Sunday, January 9, 2022

Sounds of Sage

Oh, how ProfessorRoush misses the garden.  I wandered out today, warmed prior from indoor exercise and enticed by sunshine.  The air seemed warmer than its measured temperature of 23ºF at 1:30 p.m., and yet it is all still and damp out there, snow drifts melting away to a frozen ground beneath, brown and tan foliage remnants of past plants as far as I can see beneath clear blue skies.  Bella, too, misses our moments of exploration, glued to my side as she sniffs for changes and danger in her garden.

I can only offer you garden pornography today, the photos here taken in the high moments of summer, the prickly white poppy a beacon of delicate lace and yellow pollen and Russian sage drawing in bumblebees frantic to store food then for this month, this season right now.   These photographs of a garden now dead, now stiff remnants and seedheads to mark their passing, these are all I have for you, memories of a world months past.
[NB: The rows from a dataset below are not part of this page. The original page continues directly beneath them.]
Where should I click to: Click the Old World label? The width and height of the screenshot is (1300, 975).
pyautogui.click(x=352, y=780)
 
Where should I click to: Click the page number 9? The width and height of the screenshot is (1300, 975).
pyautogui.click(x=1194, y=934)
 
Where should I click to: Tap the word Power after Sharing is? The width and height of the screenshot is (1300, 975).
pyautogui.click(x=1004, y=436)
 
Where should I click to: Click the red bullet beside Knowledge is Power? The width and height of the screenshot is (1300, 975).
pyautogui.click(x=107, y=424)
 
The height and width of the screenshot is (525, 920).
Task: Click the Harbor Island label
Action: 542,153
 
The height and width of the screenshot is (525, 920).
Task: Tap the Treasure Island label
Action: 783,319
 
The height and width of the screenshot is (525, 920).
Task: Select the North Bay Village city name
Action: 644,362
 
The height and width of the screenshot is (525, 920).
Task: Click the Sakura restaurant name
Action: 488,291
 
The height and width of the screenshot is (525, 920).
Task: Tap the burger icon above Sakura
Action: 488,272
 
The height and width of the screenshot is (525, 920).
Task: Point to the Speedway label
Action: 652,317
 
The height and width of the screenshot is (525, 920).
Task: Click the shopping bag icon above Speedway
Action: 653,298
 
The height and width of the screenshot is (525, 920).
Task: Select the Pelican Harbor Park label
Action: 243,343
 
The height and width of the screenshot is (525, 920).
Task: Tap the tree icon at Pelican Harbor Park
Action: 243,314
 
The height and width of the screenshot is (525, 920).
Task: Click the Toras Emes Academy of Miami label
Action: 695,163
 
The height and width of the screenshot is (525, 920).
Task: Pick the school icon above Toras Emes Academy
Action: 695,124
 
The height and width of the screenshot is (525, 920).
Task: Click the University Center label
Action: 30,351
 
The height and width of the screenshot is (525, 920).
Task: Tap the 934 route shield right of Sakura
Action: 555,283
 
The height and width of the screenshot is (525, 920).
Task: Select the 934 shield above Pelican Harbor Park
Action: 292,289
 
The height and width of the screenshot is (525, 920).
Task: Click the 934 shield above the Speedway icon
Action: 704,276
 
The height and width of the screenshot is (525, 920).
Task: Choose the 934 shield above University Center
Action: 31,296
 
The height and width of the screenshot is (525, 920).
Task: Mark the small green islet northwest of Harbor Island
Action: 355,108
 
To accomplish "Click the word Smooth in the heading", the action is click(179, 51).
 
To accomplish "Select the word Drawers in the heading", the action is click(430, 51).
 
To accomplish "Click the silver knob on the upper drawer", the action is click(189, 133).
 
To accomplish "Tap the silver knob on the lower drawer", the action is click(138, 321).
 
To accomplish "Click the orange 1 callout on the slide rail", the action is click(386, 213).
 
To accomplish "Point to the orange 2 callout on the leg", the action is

Where are, I wonder, these bees today, happily buried in warm nests, or dead husks beneath the snow?  I don't know enough about the life cycle of these corpulent flying workers and I should; I should know enough to help them survive and thrive, being that knowledge is power and all that.  I have a "bee house" up, an artful name for a board with 1/4" holes drilled in it, and some of the holes are plugged with mud suggesting the hope of pupae inside, but am I a helper or hindrance?  Truly, in gardening and in our relationships with nature, we can never have enough knowledge about the world around us.  There are surely been enough blunders and unintended consequences of well-meant but unenlightened action.

Oh, what I'd give today to hear the buzz in this Russian sage (Perovskia atriplicifolia), black and yellow busy-ness flitting among the light blue flowers.  The 'Champlain' rose at its feet is shockingly red, screaming for attention, but the honeybees ignore the sterile rose, it  lacks the attraction of the dusky sage above it for the bustling insects.  Here is my Sunday epiphany, this cold Sunday of beginnings and doorways, of Janus: We gardeners, we think of flowers as silent, as colorful or artful elements to arrange over our gardens, but sage is more, sage is noise, the buzzing of a hundred visitors at once, the transformation of color into motion.  Today in memory I can recall the flowers, but I miss the sounds, the sounds of vibrant life now absent in this cold season, the sounds of sage trading pollen for propagation, the garden fertile and fecund.